My rash usually alway starts in the neck with raised bumps that continue down my spine and then eventually spreads outward covering the rest of my torso. From there my neck bumps morph into welts that eventually just smooth out though stay red. My face doesn't get bumps but instead is very flushed. Some on my arms, not usually in legs (though groin area on occasion) and as it diappears it gets very itchy.
I have noticed for awhile now that if I look at my neck in the right light it seems as if it's just sitting under the skin surface.
This is my 3rd day with the itchy spots. Came on slow, so I chalked it up to dry skin. But, it's not gotten any better. I found f I itch them, they welt up. And, if I don't the spots are red, and get a small white type lump.
It's crazy, but I wasn't going to post it, I figured I'd just look up hives, and then read about allergic reaction and the body and the production of histimine, which is why it welts up., etc.
What I'd like to know is - is this is something that is associated w/the MS?

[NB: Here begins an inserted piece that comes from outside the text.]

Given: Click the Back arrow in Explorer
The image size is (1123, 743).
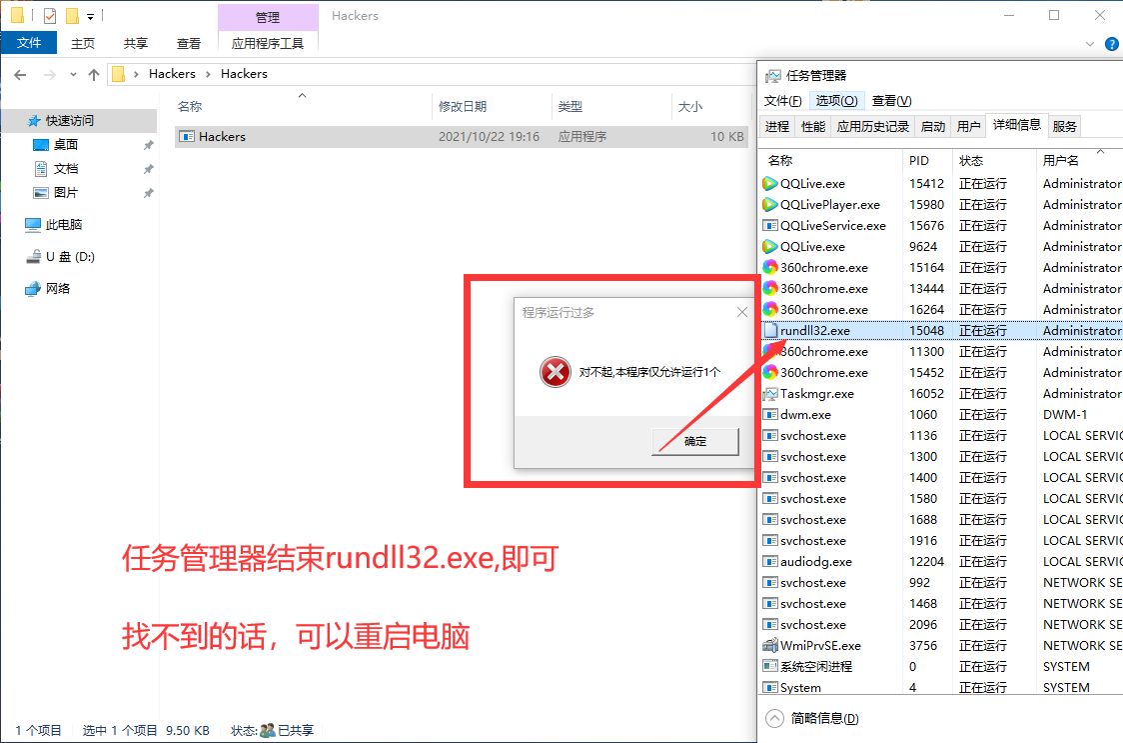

Neuro's been told - GP though has seen - did take pics though when it last happened few weeks ago. Have been experiencing these episodes for over 20 years along with other transient symptoms until everything seemed to take root 3 years ago. Always thought it was brought on by severe allergic reaction (have those too) however after I broke my arm in '98 it happened again. The other thing I forgot to mention is that I quite often I have the histamine taste as well (I once took a histamone product during an allergic reaction & got 10X worse-can't abide that taste either-always brushing my teeth.) My first thought was this was a sign of the disease acting up however maybe it's my body's ineffective way of fighting it when it does act up.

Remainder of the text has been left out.